Görüldüğü gibi, Taylor işletmenin yapısından ve hiyerarşisinden çok işlerin incelenmesini ön plana almıştır. İnsan ilişkilerini bir kenara bırakmış ve insan davranışlarını mekanik yönden ele almıştır.
Taylor’un temel amacı, işletmedeki israf ve yetersizlikleri gidererek verimliliği artırmaktır. Ona göre yöneticinin görevi, 5 M formülündeki insan, para, malzeme, makine ve yönetim koordine edilerek verimlilik artırılmalıdır.
Taylor’un bugünkü yönetime katkısı tartışılamaz. Bilimsel yönetimden önce, tüm çalışanların verimliliği eşit kabul edilirdi, yeterli verimliliğe ulaşmayan çalışanın işine son verilirdi. Taylor’a göre, personele iş yaptırmanın yolunun ilk önce ona işin nasıl doğru yapılacağını öğretmekten geçer.
Taylor, çalışanların iş tatminini göz ardı etmişti. Bu sebeple de, 1920’lerden itibaren görüşleri önemini kaybetmiştir. Ancak, günümüzdeki bir çok yönetim tekniği onun mirası üzerinde yükselmektedir.
Bilimsel yönetimin iki numaralı ismi Fayol’a gelince söyleyeceklerimiz şunlardır;
Fayol, yönetimi planlama, örgütleme, emir verme, koordinasyon ve denetim süreçlerine ayıran ilk kişidir.

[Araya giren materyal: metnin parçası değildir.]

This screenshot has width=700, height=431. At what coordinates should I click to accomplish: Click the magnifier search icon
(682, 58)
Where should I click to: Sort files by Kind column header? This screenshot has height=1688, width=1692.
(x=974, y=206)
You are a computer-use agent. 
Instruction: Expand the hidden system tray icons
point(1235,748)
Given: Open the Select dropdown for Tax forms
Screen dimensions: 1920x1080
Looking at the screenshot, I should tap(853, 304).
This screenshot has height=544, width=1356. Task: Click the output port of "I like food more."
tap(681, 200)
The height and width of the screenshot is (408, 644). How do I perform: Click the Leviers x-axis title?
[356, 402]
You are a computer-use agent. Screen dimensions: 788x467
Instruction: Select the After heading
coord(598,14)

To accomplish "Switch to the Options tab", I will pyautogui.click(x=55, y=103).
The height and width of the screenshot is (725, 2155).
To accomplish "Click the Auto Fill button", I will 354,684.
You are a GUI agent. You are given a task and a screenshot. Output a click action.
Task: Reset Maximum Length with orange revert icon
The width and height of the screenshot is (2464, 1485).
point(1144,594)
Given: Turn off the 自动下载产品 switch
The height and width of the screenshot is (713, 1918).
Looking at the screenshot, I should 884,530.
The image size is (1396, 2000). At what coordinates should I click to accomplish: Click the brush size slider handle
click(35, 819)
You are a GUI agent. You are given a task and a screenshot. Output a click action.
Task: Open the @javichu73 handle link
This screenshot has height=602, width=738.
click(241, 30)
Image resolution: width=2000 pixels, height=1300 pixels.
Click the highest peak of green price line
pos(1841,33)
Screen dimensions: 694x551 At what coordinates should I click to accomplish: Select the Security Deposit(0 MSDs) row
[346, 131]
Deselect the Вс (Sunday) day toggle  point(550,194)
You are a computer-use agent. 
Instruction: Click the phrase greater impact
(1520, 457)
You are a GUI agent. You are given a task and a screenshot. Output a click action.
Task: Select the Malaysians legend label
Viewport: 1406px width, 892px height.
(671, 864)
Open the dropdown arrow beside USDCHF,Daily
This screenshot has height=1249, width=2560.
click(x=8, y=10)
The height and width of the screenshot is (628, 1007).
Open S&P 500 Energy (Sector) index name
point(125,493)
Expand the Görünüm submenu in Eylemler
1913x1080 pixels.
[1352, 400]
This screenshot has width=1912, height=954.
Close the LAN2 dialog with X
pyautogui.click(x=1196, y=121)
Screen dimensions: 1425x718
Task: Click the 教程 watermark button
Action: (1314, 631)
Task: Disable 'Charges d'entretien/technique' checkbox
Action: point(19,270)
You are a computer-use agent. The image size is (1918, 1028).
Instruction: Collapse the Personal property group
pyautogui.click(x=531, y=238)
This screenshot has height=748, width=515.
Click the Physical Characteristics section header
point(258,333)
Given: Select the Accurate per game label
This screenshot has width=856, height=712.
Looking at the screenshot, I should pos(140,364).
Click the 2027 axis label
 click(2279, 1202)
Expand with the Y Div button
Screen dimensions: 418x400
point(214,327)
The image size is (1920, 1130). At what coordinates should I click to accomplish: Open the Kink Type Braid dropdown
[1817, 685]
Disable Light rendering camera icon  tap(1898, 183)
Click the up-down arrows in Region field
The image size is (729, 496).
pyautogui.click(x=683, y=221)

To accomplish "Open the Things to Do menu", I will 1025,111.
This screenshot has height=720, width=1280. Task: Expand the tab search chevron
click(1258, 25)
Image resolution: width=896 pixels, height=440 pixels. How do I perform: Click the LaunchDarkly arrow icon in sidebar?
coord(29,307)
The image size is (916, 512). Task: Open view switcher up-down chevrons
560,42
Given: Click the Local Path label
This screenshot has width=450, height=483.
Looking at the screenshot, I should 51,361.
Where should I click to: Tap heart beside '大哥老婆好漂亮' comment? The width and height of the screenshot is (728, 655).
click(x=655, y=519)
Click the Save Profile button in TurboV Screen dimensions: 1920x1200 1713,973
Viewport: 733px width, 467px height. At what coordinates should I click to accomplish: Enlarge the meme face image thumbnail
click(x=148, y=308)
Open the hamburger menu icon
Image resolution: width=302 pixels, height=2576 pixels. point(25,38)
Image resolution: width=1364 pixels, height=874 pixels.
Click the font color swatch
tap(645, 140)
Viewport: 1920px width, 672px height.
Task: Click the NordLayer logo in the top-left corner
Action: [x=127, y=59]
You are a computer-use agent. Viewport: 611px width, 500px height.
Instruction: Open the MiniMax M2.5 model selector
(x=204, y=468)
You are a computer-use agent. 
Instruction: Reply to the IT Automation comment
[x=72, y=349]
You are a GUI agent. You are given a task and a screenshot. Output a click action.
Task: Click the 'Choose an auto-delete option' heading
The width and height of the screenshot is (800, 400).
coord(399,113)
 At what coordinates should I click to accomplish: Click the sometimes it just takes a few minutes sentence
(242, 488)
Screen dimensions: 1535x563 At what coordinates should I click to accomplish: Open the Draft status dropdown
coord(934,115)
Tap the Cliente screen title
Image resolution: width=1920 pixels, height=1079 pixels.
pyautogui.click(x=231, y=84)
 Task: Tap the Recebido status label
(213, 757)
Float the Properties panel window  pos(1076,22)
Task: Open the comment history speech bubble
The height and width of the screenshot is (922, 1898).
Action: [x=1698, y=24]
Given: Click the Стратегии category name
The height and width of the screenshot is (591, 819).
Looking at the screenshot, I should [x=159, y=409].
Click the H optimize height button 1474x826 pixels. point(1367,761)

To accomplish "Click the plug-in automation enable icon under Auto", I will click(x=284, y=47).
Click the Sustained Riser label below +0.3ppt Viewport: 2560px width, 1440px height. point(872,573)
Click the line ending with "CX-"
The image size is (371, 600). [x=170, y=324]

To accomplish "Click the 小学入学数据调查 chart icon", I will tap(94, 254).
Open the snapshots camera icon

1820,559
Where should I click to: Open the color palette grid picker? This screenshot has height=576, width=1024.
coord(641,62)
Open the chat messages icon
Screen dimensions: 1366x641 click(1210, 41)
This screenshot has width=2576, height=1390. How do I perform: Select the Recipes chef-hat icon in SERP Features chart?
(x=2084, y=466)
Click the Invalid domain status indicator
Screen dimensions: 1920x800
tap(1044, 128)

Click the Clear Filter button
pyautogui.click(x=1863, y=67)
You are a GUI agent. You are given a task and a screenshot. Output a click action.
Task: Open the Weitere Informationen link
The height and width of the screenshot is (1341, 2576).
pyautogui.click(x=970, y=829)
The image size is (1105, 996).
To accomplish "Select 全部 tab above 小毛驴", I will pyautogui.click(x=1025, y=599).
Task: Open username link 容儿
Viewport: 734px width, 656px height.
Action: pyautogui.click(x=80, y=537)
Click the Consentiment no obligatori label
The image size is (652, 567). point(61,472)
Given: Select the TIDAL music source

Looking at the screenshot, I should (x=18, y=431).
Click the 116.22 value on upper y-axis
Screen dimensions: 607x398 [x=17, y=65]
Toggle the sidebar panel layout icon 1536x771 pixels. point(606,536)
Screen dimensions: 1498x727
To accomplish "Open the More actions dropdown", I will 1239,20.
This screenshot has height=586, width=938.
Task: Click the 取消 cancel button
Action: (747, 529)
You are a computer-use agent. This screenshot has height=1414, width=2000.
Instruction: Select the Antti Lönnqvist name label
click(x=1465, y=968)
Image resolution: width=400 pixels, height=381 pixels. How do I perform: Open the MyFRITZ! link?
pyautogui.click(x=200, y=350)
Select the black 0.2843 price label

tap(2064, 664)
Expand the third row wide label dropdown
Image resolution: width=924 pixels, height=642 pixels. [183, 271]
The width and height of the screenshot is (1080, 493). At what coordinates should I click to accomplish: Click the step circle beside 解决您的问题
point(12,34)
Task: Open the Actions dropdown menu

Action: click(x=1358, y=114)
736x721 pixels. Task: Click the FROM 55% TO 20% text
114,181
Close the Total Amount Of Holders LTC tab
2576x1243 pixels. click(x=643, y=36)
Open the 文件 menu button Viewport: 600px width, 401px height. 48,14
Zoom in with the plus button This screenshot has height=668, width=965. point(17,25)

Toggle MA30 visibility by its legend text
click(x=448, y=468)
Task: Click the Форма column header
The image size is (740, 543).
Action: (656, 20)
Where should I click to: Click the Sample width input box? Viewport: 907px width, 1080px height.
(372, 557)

Taylor’un işçilerden beklediğini, Fayol yönetimden bekler.
Fayol işletmeleri teknik, ticari, mali, güvenlik, muhasebe ve yönetim olarak altı bölüme ayırmıştı.
Fayol da işçileri makine gibi gördüğü için çokça eleştirilmiştir. İnsanın üstün yetenek ve yaratıcılığını görememiştir.